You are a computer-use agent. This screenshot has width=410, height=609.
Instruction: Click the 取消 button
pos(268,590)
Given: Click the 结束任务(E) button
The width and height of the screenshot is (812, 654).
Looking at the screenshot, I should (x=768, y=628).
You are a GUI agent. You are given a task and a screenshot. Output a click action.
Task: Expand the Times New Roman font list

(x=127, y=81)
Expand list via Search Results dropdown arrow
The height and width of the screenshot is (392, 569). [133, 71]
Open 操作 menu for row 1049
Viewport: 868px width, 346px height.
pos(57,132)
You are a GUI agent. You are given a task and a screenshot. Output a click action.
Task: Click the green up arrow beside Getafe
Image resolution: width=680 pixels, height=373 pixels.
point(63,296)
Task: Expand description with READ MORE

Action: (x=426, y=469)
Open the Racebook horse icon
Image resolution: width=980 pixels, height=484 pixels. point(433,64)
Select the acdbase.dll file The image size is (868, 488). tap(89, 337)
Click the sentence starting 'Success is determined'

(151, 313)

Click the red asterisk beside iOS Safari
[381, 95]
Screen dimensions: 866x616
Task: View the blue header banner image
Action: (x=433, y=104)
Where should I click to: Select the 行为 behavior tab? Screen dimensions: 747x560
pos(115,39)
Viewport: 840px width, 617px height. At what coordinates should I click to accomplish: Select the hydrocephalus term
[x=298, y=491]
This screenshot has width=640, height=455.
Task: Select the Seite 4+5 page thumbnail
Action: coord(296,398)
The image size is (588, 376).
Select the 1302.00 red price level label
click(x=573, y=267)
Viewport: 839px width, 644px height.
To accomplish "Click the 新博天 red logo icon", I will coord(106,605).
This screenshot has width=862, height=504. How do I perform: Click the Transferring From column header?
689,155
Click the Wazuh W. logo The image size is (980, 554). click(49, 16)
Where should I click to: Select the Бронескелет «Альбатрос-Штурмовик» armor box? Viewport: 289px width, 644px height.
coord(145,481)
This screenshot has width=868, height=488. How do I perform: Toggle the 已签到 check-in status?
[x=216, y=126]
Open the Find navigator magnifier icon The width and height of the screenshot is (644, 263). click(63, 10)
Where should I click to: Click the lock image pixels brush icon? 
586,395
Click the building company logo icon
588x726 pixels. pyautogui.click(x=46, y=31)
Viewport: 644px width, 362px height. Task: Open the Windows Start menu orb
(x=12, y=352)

===============

:: WHAT THE TASK ASKS ::
Reproduce every line of the data so that nothing differs from the original.

:: RESULT OF THIS EXERCISE ::
You are a computer-use agent. This screenshot has width=410, height=609.
Instruction: Click the 取消 button
pos(268,590)
Given: Click the 结束任务(E) button
The width and height of the screenshot is (812, 654).
Looking at the screenshot, I should (x=768, y=628).
You are a GUI agent. You are given a task and a screenshot. Output a click action.
Task: Expand the Times New Roman font list

(x=127, y=81)
Expand list via Search Results dropdown arrow
The height and width of the screenshot is (392, 569). [133, 71]
Open 操作 menu for row 1049
Viewport: 868px width, 346px height.
pos(57,132)
You are a GUI agent. You are given a task and a screenshot. Output a click action.
Task: Click the green up arrow beside Getafe
Image resolution: width=680 pixels, height=373 pixels.
point(63,296)
Task: Expand description with READ MORE

Action: (x=426, y=469)
Open the Racebook horse icon
Image resolution: width=980 pixels, height=484 pixels. point(433,64)
Select the acdbase.dll file The image size is (868, 488). tap(89, 337)
Click the sentence starting 'Success is determined'

(151, 313)

Click the red asterisk beside iOS Safari
[381, 95]
Screen dimensions: 866x616
Task: View the blue header banner image
Action: (x=433, y=104)
Where should I click to: Select the 行为 behavior tab? Screen dimensions: 747x560
pos(115,39)
Viewport: 840px width, 617px height. At what coordinates should I click to accomplish: Select the hydrocephalus term
[x=298, y=491]
This screenshot has width=640, height=455.
Task: Select the Seite 4+5 page thumbnail
Action: coord(296,398)
The image size is (588, 376).
Select the 1302.00 red price level label
click(x=573, y=267)
Viewport: 839px width, 644px height.
To accomplish "Click the 新博天 red logo icon", I will coord(106,605).
This screenshot has width=862, height=504. How do I perform: Click the Transferring From column header?
689,155
Click the Wazuh W. logo The image size is (980, 554). click(49, 16)
Where should I click to: Select the Бронескелет «Альбатрос-Штурмовик» armor box? Viewport: 289px width, 644px height.
coord(145,481)
This screenshot has width=868, height=488. How do I perform: Toggle the 已签到 check-in status?
[x=216, y=126]
Open the Find navigator magnifier icon The width and height of the screenshot is (644, 263). click(63, 10)
Where should I click to: Click the lock image pixels brush icon? 
586,395
Click the building company logo icon
588x726 pixels. pyautogui.click(x=46, y=31)
Viewport: 644px width, 362px height. Task: Open the Windows Start menu orb
(x=12, y=352)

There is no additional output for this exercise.